With a plea deal, you can hope for a sentence less than the maximum. That wasn’t the case yesterday.

It seems that Mr. Carter donated $500,000 of art to Texas Southern University. Mr. Carter claimed that deduction on his 2005 tax return, with carryover deductions extending to 2010. There was one minor problem: Texas Southern hadn’t received any art. Yes, to make a charitable donation you do have to actually donate something. Oops.

Judge Keith Ellison wasn’t amused by this faux pas. He found that Mr. Carter had not accepted responsibility for his criminal conduct and that his sworn testimony regarding the art wasn’t credible; he was sentenced to the maximum three years (36 months). He also was ordered to pay a $75,000 fine.

As always, it’s easier to just pay your taxes in the first place…but that usually doesn’t register with the Bozo tax contingent.

Tuition for Children Is Not a Business Expense

Friday, January 9th, 2015

But we already knew that, right? Nor are home improvements are your home itself. A Florida doctor learned that the hard way.

Dr. Krishna Tripuraneni pleaded guilty this week to evading tax on $18,128,066 million of income. Dr. Tripuraneni provided his tax professional with profit and loss statements used to prepare his returns for his businesses (he has a professional corporation and a partnership) and his personal return. The P&L’s had inflated expenses and, thus, understated his income from 2004-2008.

Not stated in the DOJ press release is that Dr. Tripuraneni has made restitution on about $10.2 million of the $11.8 million in tax and penalties he owes.

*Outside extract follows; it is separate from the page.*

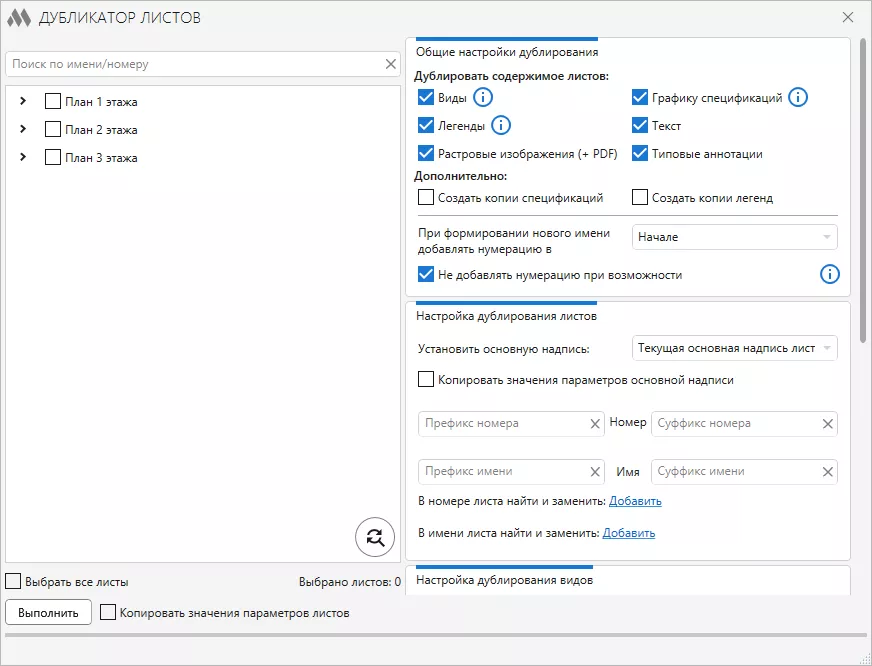The image size is (872, 666).
Task: Check Выбрать все листы
Action: coord(14,580)
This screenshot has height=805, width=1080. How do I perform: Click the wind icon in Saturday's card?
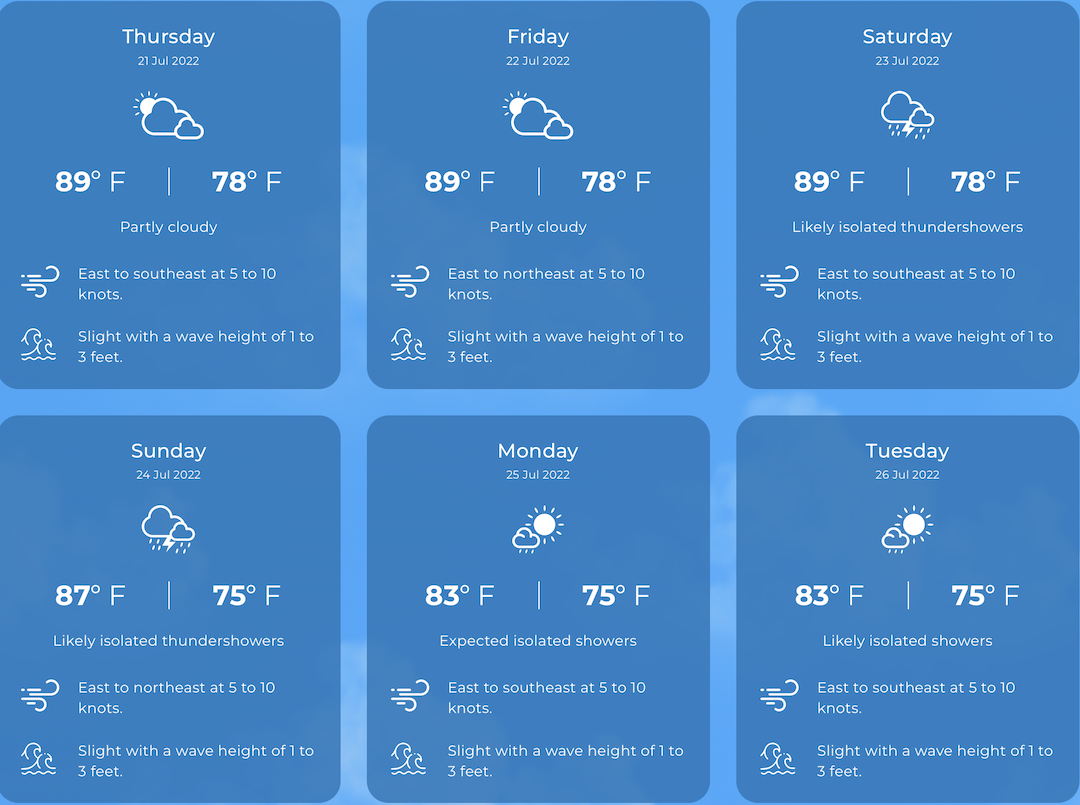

A helpful hint to potential fraudsters out there: Conspicuous consumption is not a good idea. Even better, skip the tax fraud. As I’ve said many times before (and will say many times in the future), it’s always a lot easier to just pay your taxes in the first place.

Varagiannis Gets 15 Months for Tax Evasion

Tuesday, January 6th, 2015

Manny Varagiannis received 15 months at ClubFed for tax evasion. Mr. Varagiannis was arrested back in 2012 on a count of structuring, but pleaded guilty in April to not paying $230,651 in taxes. He must also make restitution.

The charges relate to Midnight Entertainers, an escort service here in Las Vegas. Mr. Varagiannis supposedly sold the business, but back from 2009 – 2011 he didn’t report all of his income from it…and got caught.

According to the Las Vegas Review Journal,
the US Attorney and the Las Vegas police believe that Mr. Varagiannis is offering kickbacks to cab drivers and others. It was also alleged that Mr. Varagiannis remains the real owner of Midnight, Inc. (the legal name of Midnight Entertainers) and the current owners are just fronting him. It’s definitely possible that Mr. Varagiannis may face more charges over these allegations.

In any case, Mr. Varagiannis will be reporting to ClubFed in April.